A new type of smart dressing for wounds could allow doctors to be more selective with their doling out of antibiotics, something that is consistently preached as an important measure to avoid the growth of highly-resistive bacteria. It could have particular application we’re told, for use with wounds on children, who’s immune systems are potentially weaker and harder to monitor.
The problem often stems from cases like burn wounds, where removing the dressing can cause further trauma to the injury. Because of that, and especially in children, doctors often prescribe anti-biotics as a precautionary measure, instead of removing the dressing and doing more damage, simply to check whether an infection is present.
Source: Bath University
With the new type of dressing being developed by Bath University, fluorescent dye in tiny capsules can detect toxins given off by bacteria within a wound, causing the dye to change colour and let health professionals know if the administration of antibiotics is necessary. If nothing changes, they don’t need to be used, avoiding the potential for generating resistive bacteria.

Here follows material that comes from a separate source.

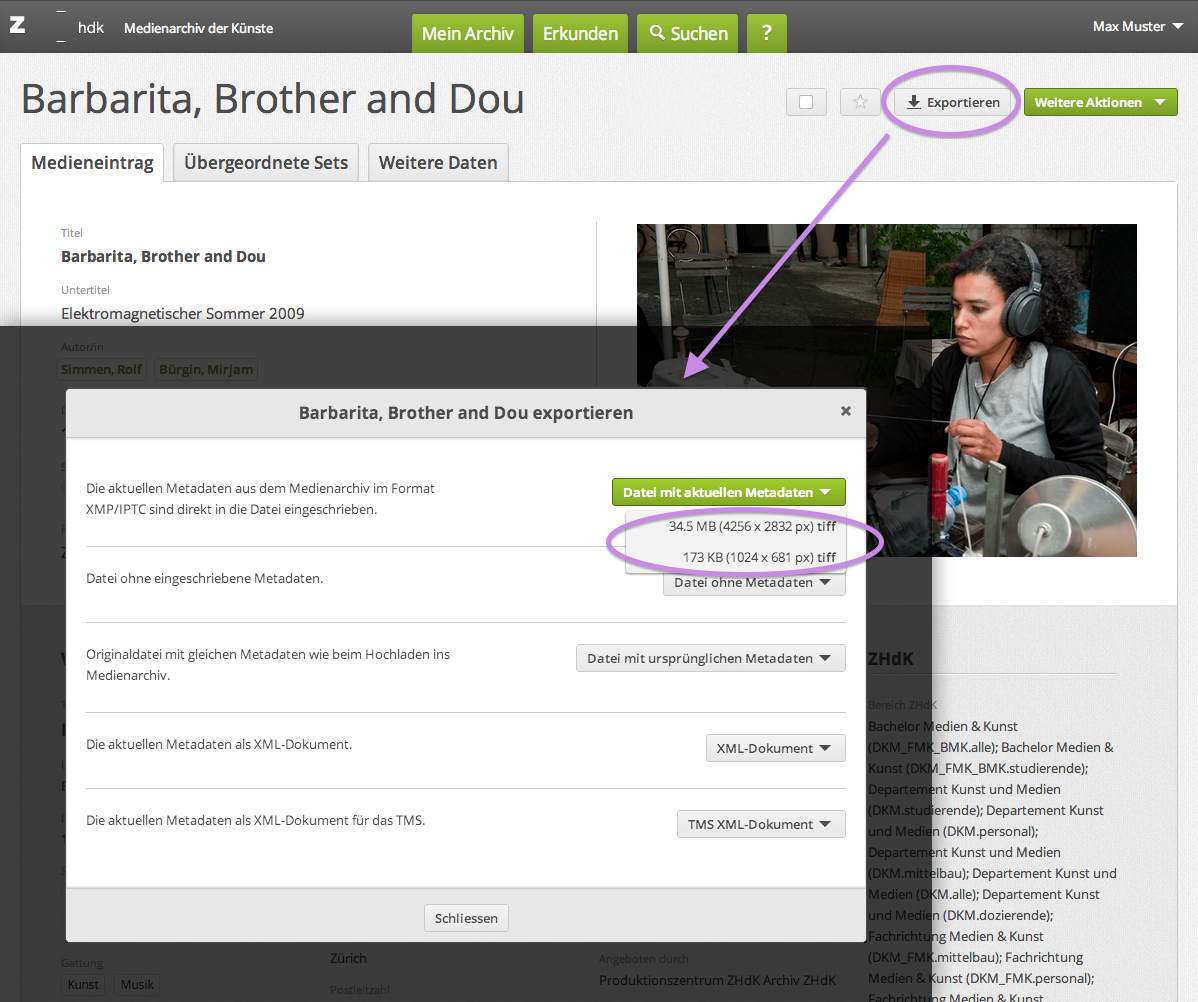Image resolution: width=1198 pixels, height=1002 pixels.
Task: Click the Z logo icon in header
Action: (17, 26)
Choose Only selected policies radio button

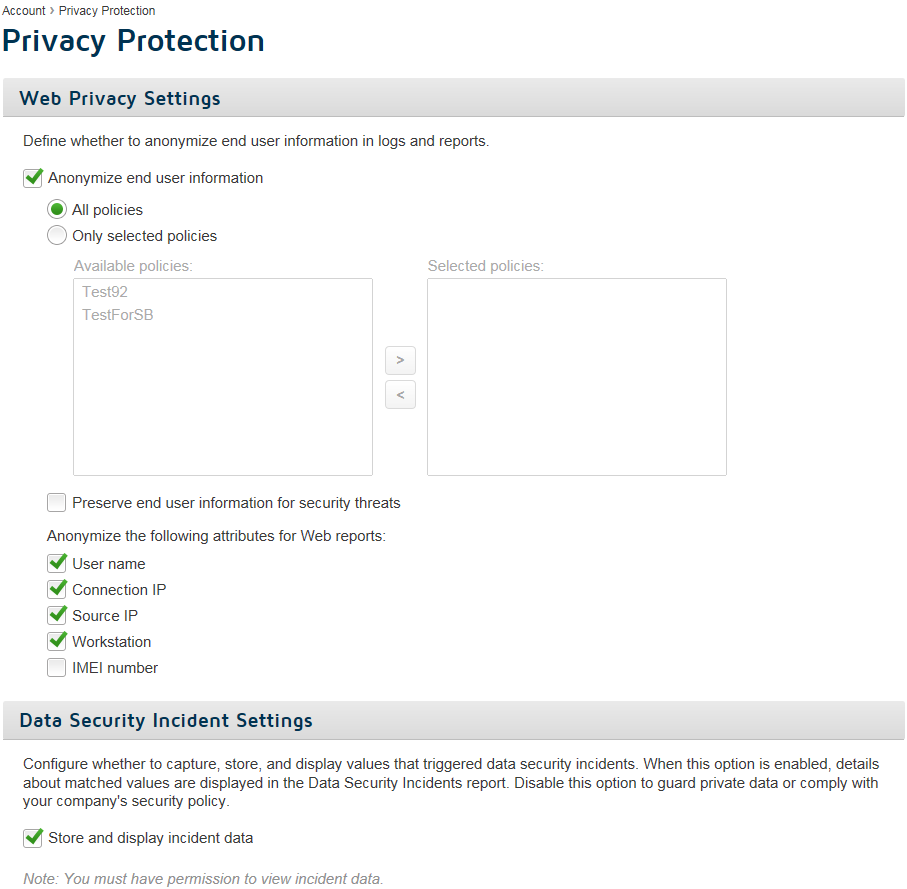coord(57,235)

However it could also lead to the faster application of anti-biotics in cases where they would not otherwise be prescribed, which could save lives in certain conditions, as per BBC.
Although still in the very early stages of development, the team behind the new type of dresing has been given just shy of £1 million to further develop the smart dressing by the Medical Research Council. Samples from burn wounds will be taken and the dressings applied to them, to see if they can detect the presence of bacteria in some and not in others.
KitGuru Says: Although the term “smart” is often saved for electronically powered technology, that is something you could see further down the road for something like this. Sensors within the dressing that detect the dye change and alert you via a smartphone app or health monitor on your wrist.
Healthcare is going to get very personal over the next couple of decades, and far more effective.